(Collected data entries)

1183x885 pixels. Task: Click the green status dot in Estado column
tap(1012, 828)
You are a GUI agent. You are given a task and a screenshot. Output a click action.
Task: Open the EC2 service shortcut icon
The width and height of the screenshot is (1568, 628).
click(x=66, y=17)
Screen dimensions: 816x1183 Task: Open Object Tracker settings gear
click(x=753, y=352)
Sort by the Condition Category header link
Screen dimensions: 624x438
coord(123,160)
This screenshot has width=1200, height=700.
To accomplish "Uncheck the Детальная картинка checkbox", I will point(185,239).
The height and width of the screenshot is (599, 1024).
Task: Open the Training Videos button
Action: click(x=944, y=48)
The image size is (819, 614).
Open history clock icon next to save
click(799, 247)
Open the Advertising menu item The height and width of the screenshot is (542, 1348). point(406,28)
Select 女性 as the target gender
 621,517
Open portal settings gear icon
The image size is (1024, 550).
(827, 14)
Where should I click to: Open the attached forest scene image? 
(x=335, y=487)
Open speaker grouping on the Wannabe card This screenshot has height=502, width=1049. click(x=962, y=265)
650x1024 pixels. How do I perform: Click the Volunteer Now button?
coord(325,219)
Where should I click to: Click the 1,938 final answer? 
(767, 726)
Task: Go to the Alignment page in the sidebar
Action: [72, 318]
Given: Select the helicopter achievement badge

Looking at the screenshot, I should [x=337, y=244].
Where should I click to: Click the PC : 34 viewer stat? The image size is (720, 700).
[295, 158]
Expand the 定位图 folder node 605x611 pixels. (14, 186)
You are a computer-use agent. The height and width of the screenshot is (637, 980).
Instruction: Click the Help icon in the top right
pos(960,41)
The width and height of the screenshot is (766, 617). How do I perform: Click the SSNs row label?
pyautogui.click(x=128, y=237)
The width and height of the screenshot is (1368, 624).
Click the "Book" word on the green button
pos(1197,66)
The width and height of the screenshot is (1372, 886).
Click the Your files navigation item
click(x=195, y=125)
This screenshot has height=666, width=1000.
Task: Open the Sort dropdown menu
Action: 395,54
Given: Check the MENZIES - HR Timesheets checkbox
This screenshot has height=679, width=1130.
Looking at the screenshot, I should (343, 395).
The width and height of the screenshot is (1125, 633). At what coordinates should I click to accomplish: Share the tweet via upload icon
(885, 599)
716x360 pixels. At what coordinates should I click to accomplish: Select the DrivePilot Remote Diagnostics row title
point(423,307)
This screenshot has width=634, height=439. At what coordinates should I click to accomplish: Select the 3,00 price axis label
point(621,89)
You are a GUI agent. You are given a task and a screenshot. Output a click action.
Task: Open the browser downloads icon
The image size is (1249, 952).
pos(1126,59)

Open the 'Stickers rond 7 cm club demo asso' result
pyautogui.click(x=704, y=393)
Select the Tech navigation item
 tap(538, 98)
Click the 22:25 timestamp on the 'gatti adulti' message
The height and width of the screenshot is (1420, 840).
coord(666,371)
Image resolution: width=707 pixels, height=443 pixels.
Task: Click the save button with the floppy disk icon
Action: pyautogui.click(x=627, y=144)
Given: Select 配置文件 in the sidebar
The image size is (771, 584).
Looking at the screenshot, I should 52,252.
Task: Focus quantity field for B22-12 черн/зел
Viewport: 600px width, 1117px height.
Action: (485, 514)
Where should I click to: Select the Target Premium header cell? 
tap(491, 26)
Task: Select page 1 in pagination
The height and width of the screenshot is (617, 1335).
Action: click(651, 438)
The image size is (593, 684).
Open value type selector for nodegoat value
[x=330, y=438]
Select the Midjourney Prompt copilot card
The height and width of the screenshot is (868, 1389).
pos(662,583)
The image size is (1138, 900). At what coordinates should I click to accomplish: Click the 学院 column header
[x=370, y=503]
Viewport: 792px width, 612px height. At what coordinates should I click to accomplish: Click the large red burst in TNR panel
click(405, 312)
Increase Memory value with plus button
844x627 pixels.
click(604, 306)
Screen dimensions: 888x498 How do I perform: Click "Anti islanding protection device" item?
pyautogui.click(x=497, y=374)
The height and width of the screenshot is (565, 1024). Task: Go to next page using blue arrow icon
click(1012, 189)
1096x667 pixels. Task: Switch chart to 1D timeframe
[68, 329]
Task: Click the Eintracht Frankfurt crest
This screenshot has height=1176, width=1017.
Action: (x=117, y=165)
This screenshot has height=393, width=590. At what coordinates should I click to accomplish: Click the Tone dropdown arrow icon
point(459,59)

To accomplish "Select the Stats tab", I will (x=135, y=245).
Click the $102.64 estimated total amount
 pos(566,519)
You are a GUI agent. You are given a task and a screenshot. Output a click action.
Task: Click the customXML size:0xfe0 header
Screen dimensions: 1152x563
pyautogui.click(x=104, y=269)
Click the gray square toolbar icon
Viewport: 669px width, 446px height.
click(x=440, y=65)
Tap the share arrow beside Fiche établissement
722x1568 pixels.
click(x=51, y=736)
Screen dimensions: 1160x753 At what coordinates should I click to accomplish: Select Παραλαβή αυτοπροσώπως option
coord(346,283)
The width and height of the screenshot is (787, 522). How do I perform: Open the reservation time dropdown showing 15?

# [EXERCISE REQUIREMENTS]
Your reply must repeat the entries above exactly and in full.

# [THE COMPLETED TASK]
1183x885 pixels. Task: Click the green status dot in Estado column
tap(1012, 828)
You are a GUI agent. You are given a task and a screenshot. Output a click action.
Task: Open the EC2 service shortcut icon
The width and height of the screenshot is (1568, 628).
click(x=66, y=17)
Screen dimensions: 816x1183 Task: Open Object Tracker settings gear
click(x=753, y=352)
Sort by the Condition Category header link
Screen dimensions: 624x438
coord(123,160)
This screenshot has width=1200, height=700.
To accomplish "Uncheck the Детальная картинка checkbox", I will point(185,239).
The height and width of the screenshot is (599, 1024).
Task: Open the Training Videos button
Action: click(x=944, y=48)
The image size is (819, 614).
Open history clock icon next to save
click(799, 247)
Open the Advertising menu item The height and width of the screenshot is (542, 1348). point(406,28)
Select 女性 as the target gender
 621,517
Open portal settings gear icon
The image size is (1024, 550).
(827, 14)
Where should I click to: Open the attached forest scene image? 
(x=335, y=487)
Open speaker grouping on the Wannabe card This screenshot has height=502, width=1049. click(x=962, y=265)
650x1024 pixels. How do I perform: Click the Volunteer Now button?
coord(325,219)
Where should I click to: Click the 1,938 final answer? 
(767, 726)
Task: Go to the Alignment page in the sidebar
Action: [72, 318]
Given: Select the helicopter achievement badge

Looking at the screenshot, I should [x=337, y=244].
Where should I click to: Click the PC : 34 viewer stat? The image size is (720, 700).
[295, 158]
Expand the 定位图 folder node 605x611 pixels. (14, 186)
You are a computer-use agent. The height and width of the screenshot is (637, 980).
Instruction: Click the Help icon in the top right
pos(960,41)
The width and height of the screenshot is (766, 617). How do I perform: Click the SSNs row label?
pyautogui.click(x=128, y=237)
The width and height of the screenshot is (1368, 624).
Click the "Book" word on the green button
pos(1197,66)
The width and height of the screenshot is (1372, 886).
Click the Your files navigation item
click(x=195, y=125)
This screenshot has height=666, width=1000.
Task: Open the Sort dropdown menu
Action: 395,54
Given: Check the MENZIES - HR Timesheets checkbox
This screenshot has height=679, width=1130.
Looking at the screenshot, I should (343, 395).
The width and height of the screenshot is (1125, 633). At what coordinates should I click to accomplish: Share the tweet via upload icon
(885, 599)
716x360 pixels. At what coordinates should I click to accomplish: Select the DrivePilot Remote Diagnostics row title
point(423,307)
This screenshot has width=634, height=439. At what coordinates should I click to accomplish: Select the 3,00 price axis label
point(621,89)
You are a GUI agent. You are given a task and a screenshot. Output a click action.
Task: Open the browser downloads icon
The image size is (1249, 952).
pos(1126,59)

Open the 'Stickers rond 7 cm club demo asso' result
pyautogui.click(x=704, y=393)
Select the Tech navigation item
 tap(538, 98)
Click the 22:25 timestamp on the 'gatti adulti' message
The height and width of the screenshot is (1420, 840).
coord(666,371)
Image resolution: width=707 pixels, height=443 pixels.
Task: Click the save button with the floppy disk icon
Action: pyautogui.click(x=627, y=144)
Given: Select 配置文件 in the sidebar
The image size is (771, 584).
Looking at the screenshot, I should 52,252.
Task: Focus quantity field for B22-12 черн/зел
Viewport: 600px width, 1117px height.
Action: (485, 514)
Where should I click to: Select the Target Premium header cell? 
tap(491, 26)
Task: Select page 1 in pagination
The height and width of the screenshot is (617, 1335).
Action: click(651, 438)
The image size is (593, 684).
Open value type selector for nodegoat value
[x=330, y=438]
Select the Midjourney Prompt copilot card
The height and width of the screenshot is (868, 1389).
pos(662,583)
The image size is (1138, 900). At what coordinates should I click to accomplish: Click the 学院 column header
[x=370, y=503]
Viewport: 792px width, 612px height. At what coordinates should I click to accomplish: Click the large red burst in TNR panel
click(405, 312)
Increase Memory value with plus button
844x627 pixels.
click(604, 306)
Screen dimensions: 888x498 How do I perform: Click "Anti islanding protection device" item?
pyautogui.click(x=497, y=374)
The height and width of the screenshot is (565, 1024). Task: Go to next page using blue arrow icon
click(1012, 189)
1096x667 pixels. Task: Switch chart to 1D timeframe
[68, 329]
Task: Click the Eintracht Frankfurt crest
This screenshot has height=1176, width=1017.
Action: (x=117, y=165)
This screenshot has height=393, width=590. At what coordinates should I click to accomplish: Click the Tone dropdown arrow icon
point(459,59)

To accomplish "Select the Stats tab", I will (x=135, y=245).
Click the $102.64 estimated total amount
 pos(566,519)
You are a GUI agent. You are given a task and a screenshot. Output a click action.
Task: Click the customXML size:0xfe0 header
Screen dimensions: 1152x563
pyautogui.click(x=104, y=269)
Click the gray square toolbar icon
Viewport: 669px width, 446px height.
click(x=440, y=65)
Tap the share arrow beside Fiche établissement
722x1568 pixels.
click(x=51, y=736)
Screen dimensions: 1160x753 At what coordinates should I click to accomplish: Select Παραλαβή αυτοπροσώπως option
coord(346,283)
The width and height of the screenshot is (787, 522). How do I perform: Open the reservation time dropdown showing 15?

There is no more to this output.